There is a stark contrast between gender ideology approaches that contain the idea that we each have a gender identity that must be matched by medication and surgery to align with the patient’s wishes and the evidence-based reviews that are identifying serious harms.
Discussion
The most robust evidence about puberty blockers, and also the most recent, is contained in the independent reviews of gender medicine that have come out against rushing to medicine to suppress puberty in favour of exploration and a cautious approach. The GIDs approach was an experiment that was never completed or reported on and where the publishing that did occur was incomplete and ridden with omissions and errors. Nonetheless it was reported in the media as a success and was embedded as standard practice. However in contrast to the RANZCP and CATA, neither the Ministry of Health, New Zealand health and mental health practitioners, nor PATHA have responded to these important developments overseas.

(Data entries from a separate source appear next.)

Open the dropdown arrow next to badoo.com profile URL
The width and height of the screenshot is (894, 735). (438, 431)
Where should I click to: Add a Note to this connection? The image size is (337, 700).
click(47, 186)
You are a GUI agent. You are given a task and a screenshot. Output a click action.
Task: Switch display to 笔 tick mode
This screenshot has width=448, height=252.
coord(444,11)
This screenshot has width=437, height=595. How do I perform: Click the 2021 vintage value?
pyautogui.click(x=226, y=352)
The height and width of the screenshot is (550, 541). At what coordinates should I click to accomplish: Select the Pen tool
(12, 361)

Child and youth gender medicine in New Zealand involves the same experimental treatments that were being used at GIDS but they are still regarded as being safe and reversible. The serious harms that are caused by puberty blockers, and the overdiagnosis have not yet raised alarm bells. Adult transgender people have participated in the bedding in of affirmative policies for gender questioning children and youths, even though most children would have desisted without treatment. The available data shows that children may be being medicated in New Zealand, more readily than in England, both as a proportion of referrals and as a proportion of population. The affirmative approach taken in NZ law, policy and professional guidelines means that overshadowing effects can neither be identified, nor overcome without the professionals involved potentially risking professional or legal censure.
How is it possible that in one country a clinic is closed as unsafe but where a laxer and more permissive regime is in place there are no concerns? Or does the careless approach noted by the WPATH whistle-blowers represent what is happening in New Zealand? Perhaps it is also the case that our Associate Minister of Health is being told that our youth gender medicine regime is working well and that there is nothing to see.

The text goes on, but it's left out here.